Three Energy Stocks Worth Watching for Covered Calls in 2026
ExxonMobil (XOM): The largest US oil major by market cap. High liquidity, tight spreads, and a dividend yield above 3%. Options volume is deep enough that you can trade strikes in $1 increments. A solid anchor for any energy covered-call portfolio.
Chevron (CVX): Similar profile to XOM. CVX tends to have slightly higher implied volatility during oil price swings, which can mean better premiums. The stock has a long history of dividend growth, which matters if you plan to hold long-term and sell calls repeatedly.
Occidental Petroleum (OXY): Higher beta than XOM or CVX, meaning it moves more on oil price changes. That translates to higher IV and fatter premiums — often 50–80% more premium per dollar of stock value compared to XOM. The trade-off is more downside risk if oil prices fall. OXY is better suited for traders who are comfortable with more volatility and are not relying on the position for stable income.
What is the best energy stock to sell covered calls on in 2026?
ExxonMobil (XOM) and Chevron (CVX) are the most popular choices because they have deep options markets, tight bid-ask spreads, and enough implied volatility to generate 1–2% monthly premiums. Occidental Petroleum (OXY) offers higher premiums but comes with more price swings. The best pick depends on how much volatility you can tolerate.
How much premium can I realistically collect selling covered calls on energy stocks?
On a stock like XOM trading near $118, a 30-day out-of-the-money call at a strike 3–4% above the current price typically generates $1.20 to $1.80 per share, or roughly 1% to 1.5% of the stock price. Over 12 months of consistent selling, that adds up to 12–18% in premium income before taxes and commissions. Actual results vary with market conditions and implied volatility levels.
Can I sell covered calls on energy stocks inside my IRA or ROTH IRA?
Yes. The SEC and most major brokers allow covered-call writing inside IRAs because the shares you own serve as collateral, eliminating margin risk. You need to apply for options approval at the covered-call level with your broker. Tax-deferred or tax-free growth inside the IRA means you do not owe taxes on premiums until withdrawal (traditional IRA) or potentially never (Roth IRA).
What happens to my covered call if the energy stock pays a dividend?
If your call is in-the-money before the ex-dividend date, the option buyer may exercise early to capture the dividend — a process called dividend-related early assignment. The Options Industry Council (OIC) recommends checking the ex-dividend date before selling any call. If early assignment happens, you deliver your shares and receive the strike price plus the premium you already collected.
Is selling covered calls on energy stocks considered a risky strategy?

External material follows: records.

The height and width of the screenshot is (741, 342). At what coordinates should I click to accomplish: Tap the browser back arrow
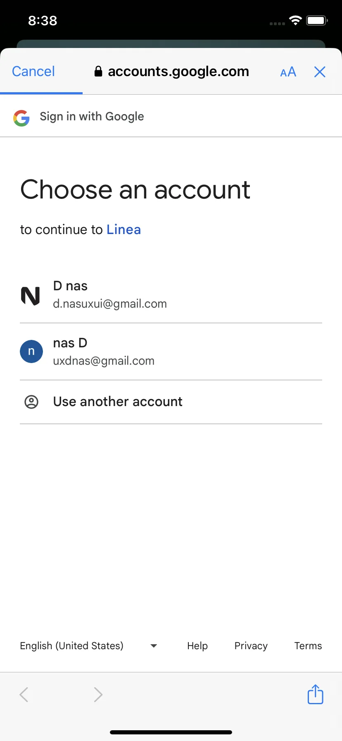(24, 695)
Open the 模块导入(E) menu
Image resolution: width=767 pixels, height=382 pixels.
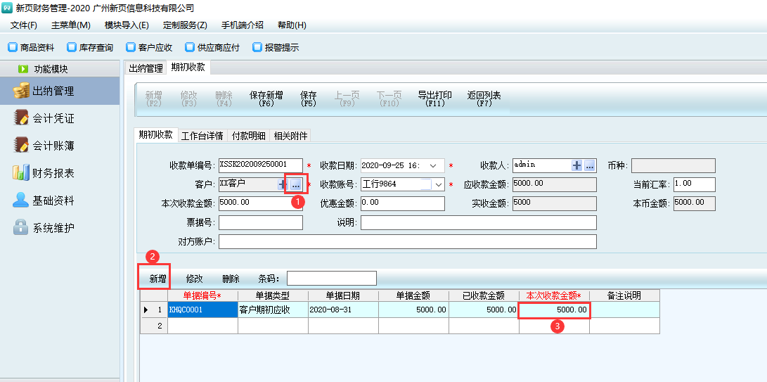point(127,25)
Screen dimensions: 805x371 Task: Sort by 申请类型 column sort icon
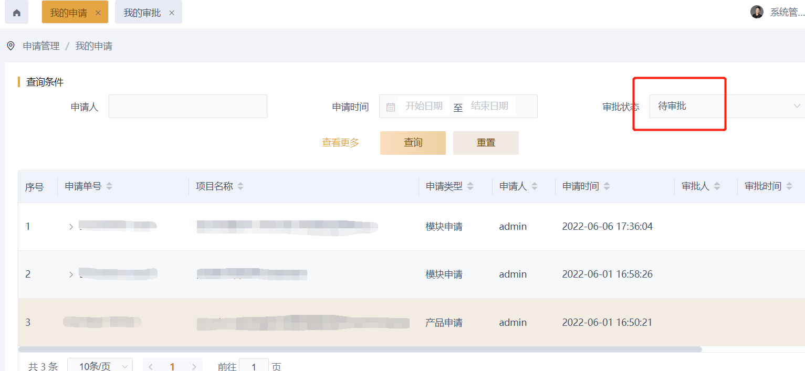click(x=471, y=186)
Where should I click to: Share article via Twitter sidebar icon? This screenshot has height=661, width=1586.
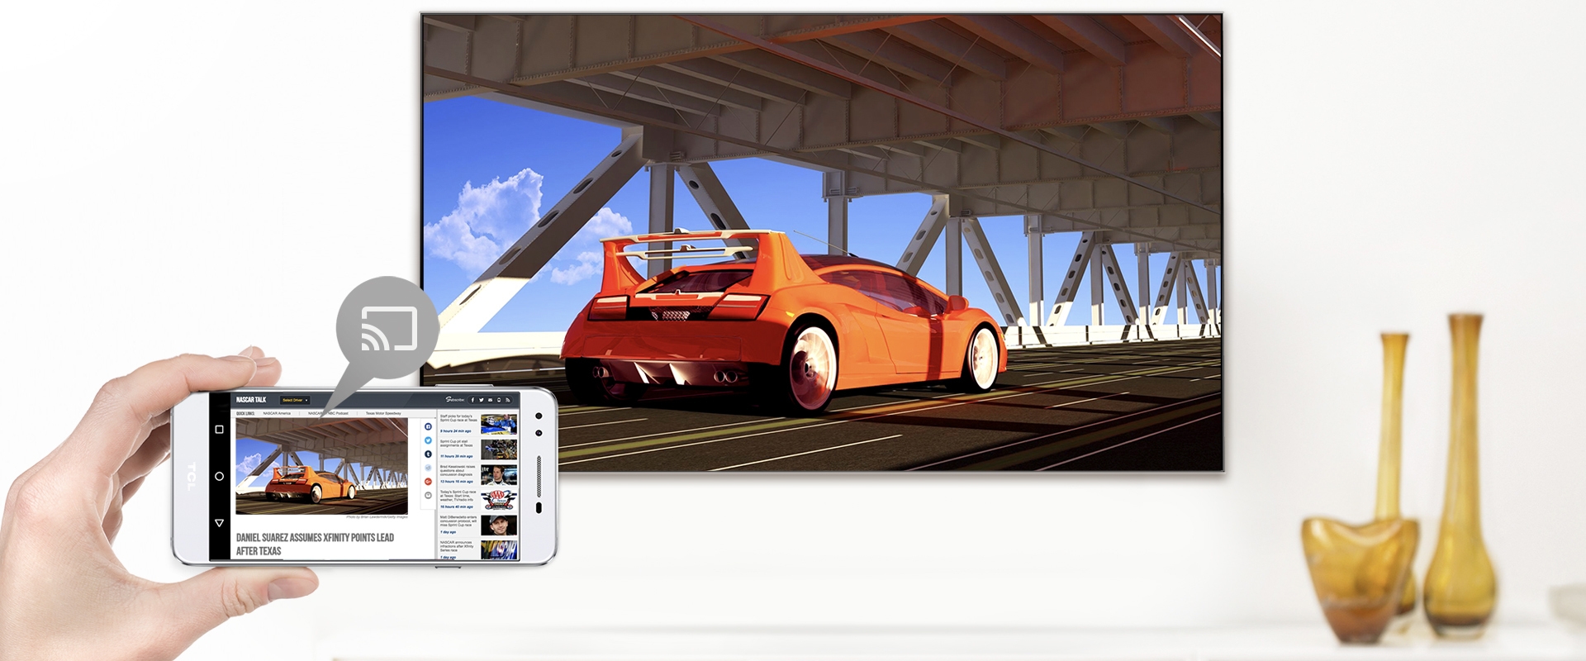click(428, 440)
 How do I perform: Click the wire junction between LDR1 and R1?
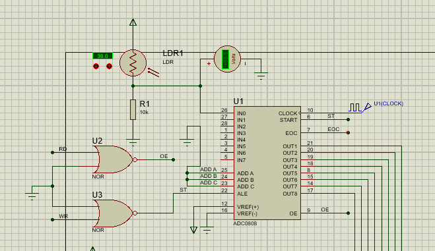(133, 86)
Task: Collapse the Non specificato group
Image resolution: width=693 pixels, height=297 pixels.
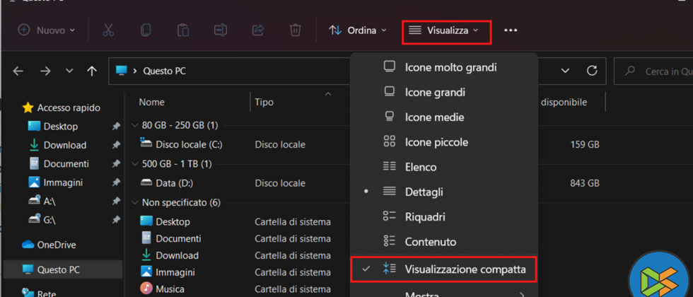Action: [x=135, y=202]
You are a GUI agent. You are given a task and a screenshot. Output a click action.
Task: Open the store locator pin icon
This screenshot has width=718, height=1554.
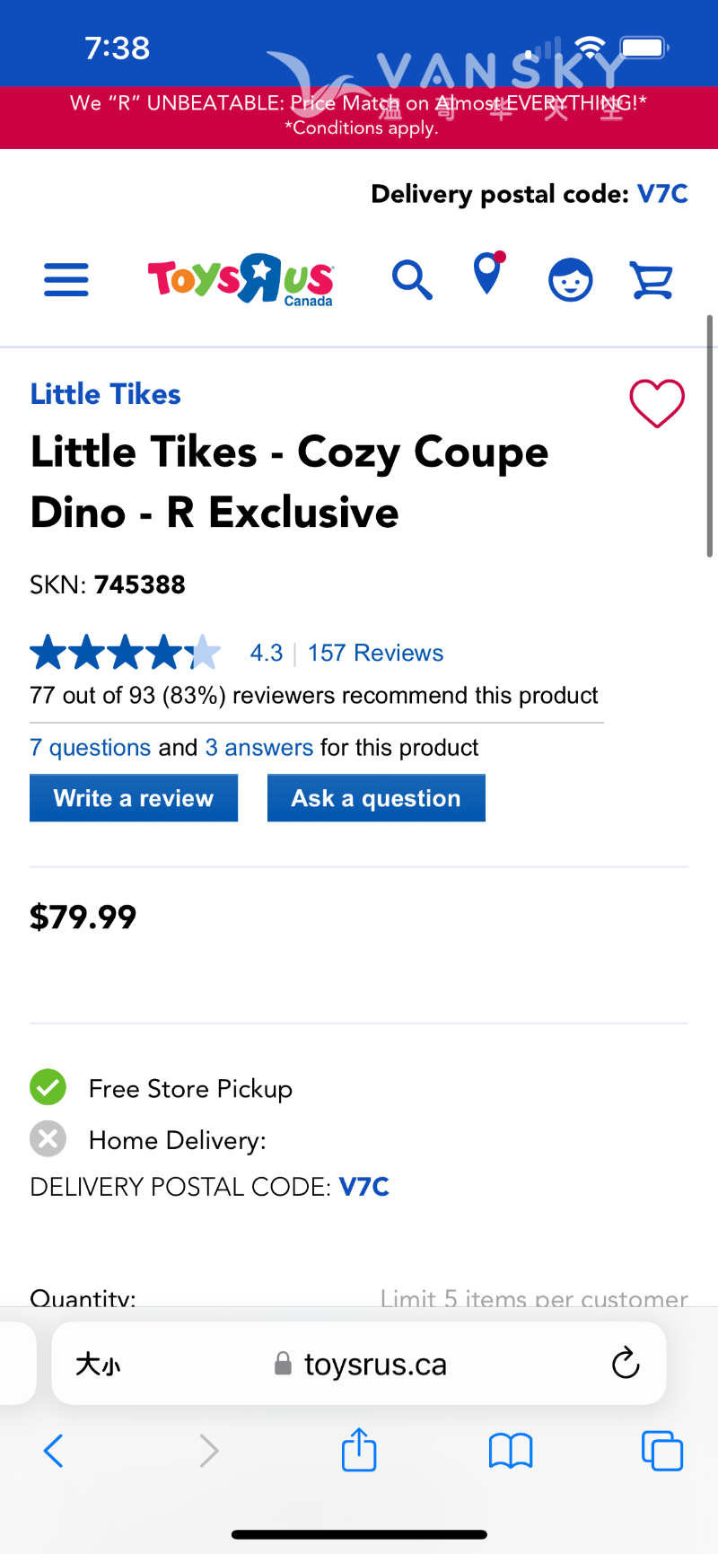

Covered calls are one of the most conservative options strategies, as FINRA classifies them as a level-one or level-two options strategy at most brokers. However, you still carry the full downside risk of owning the stock, and energy stocks can fall 20–40% during oil price crashes. The premium you collect reduces but does not eliminate that risk.
How do oil price changes affect covered-call premiums on energy stocks?
When oil prices become more volatile — due to OPEC decisions, geopolitical events, or demand shocks — implied volatility on energy stocks rises, which directly increases the premiums you can collect as a call seller. The CBOE tracks energy sector volatility, and premiums can jump 30–50% during high-uncertainty periods. Conversely, when oil prices are stable and IV is low, premiums shrink and the strategy becomes less rewarding.